(Records from a data source)
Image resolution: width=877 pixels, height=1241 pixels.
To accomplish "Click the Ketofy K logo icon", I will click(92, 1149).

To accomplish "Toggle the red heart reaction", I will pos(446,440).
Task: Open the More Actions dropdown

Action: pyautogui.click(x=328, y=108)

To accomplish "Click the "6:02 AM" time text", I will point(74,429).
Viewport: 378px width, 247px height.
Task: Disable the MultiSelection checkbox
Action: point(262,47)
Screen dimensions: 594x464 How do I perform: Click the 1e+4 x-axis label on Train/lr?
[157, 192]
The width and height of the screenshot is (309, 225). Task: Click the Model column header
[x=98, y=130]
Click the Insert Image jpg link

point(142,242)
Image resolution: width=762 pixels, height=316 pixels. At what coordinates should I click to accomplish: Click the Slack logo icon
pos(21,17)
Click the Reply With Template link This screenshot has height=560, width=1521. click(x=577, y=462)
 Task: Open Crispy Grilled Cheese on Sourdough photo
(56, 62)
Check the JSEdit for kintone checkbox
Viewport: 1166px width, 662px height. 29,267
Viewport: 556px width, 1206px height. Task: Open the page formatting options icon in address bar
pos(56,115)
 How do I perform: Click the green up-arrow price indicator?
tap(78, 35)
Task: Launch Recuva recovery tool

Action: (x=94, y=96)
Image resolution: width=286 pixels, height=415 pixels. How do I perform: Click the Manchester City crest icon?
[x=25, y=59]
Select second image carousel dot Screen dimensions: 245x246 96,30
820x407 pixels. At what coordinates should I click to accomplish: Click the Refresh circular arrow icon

(To do): The task calls for all the records above to be repeated exactly.

(Task response):
Image resolution: width=877 pixels, height=1241 pixels.
To accomplish "Click the Ketofy K logo icon", I will click(92, 1149).

To accomplish "Toggle the red heart reaction", I will pos(446,440).
Task: Open the More Actions dropdown

Action: pyautogui.click(x=328, y=108)

To accomplish "Click the "6:02 AM" time text", I will point(74,429).
Viewport: 378px width, 247px height.
Task: Disable the MultiSelection checkbox
Action: point(262,47)
Screen dimensions: 594x464 How do I perform: Click the 1e+4 x-axis label on Train/lr?
[157, 192]
The width and height of the screenshot is (309, 225). Task: Click the Model column header
[x=98, y=130]
Click the Insert Image jpg link

point(142,242)
Image resolution: width=762 pixels, height=316 pixels. At what coordinates should I click to accomplish: Click the Slack logo icon
pos(21,17)
Click the Reply With Template link This screenshot has height=560, width=1521. click(x=577, y=462)
 Task: Open Crispy Grilled Cheese on Sourdough photo
(56, 62)
Check the JSEdit for kintone checkbox
Viewport: 1166px width, 662px height. 29,267
Viewport: 556px width, 1206px height. Task: Open the page formatting options icon in address bar
pos(56,115)
 How do I perform: Click the green up-arrow price indicator?
tap(78, 35)
Task: Launch Recuva recovery tool

Action: (x=94, y=96)
Image resolution: width=286 pixels, height=415 pixels. How do I perform: Click the Manchester City crest icon?
[x=25, y=59]
Select second image carousel dot Screen dimensions: 245x246 96,30
820x407 pixels. At what coordinates should I click to accomplish: Click the Refresh circular arrow icon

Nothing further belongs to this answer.